> [What you have to do] Substitute "screen capture" for every "screenshot" in the stretch from the line containing "You are a GUI" through the end of the entries, and write those lines out again with nothing else changed. Leave the pictures out of your answer.

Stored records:
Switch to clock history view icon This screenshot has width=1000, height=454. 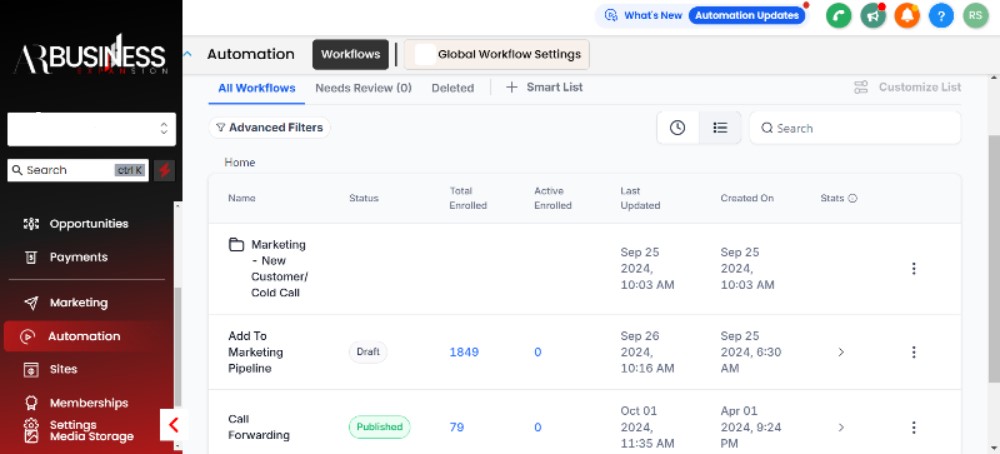click(x=677, y=128)
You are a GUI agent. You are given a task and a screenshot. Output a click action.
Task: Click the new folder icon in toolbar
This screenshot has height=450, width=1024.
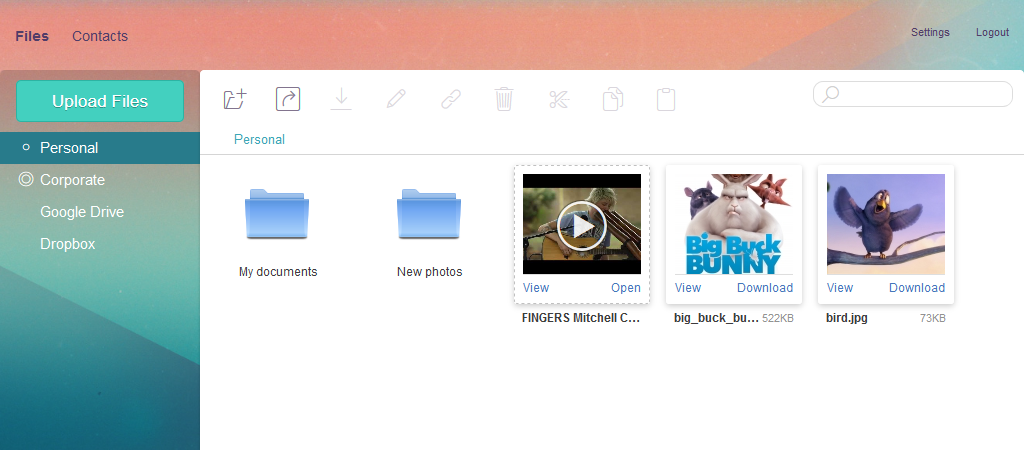pos(234,99)
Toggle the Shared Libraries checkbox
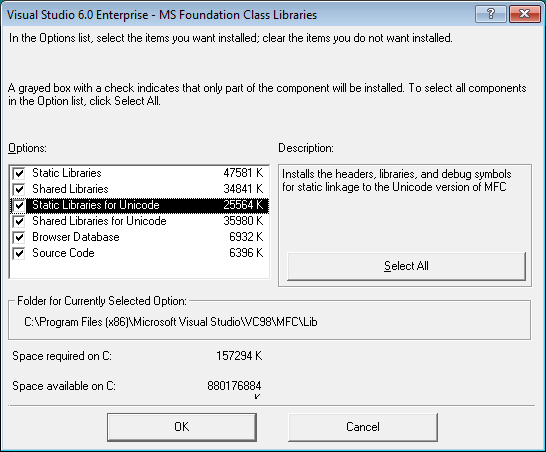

> [Result]
You are a GUI agent. You are given a task and a screen capture. Output a click action.
Task: Click the new folder icon in toolbar
This screen capture has height=450, width=1024.
pos(234,99)
Toggle the Shared Libraries checkbox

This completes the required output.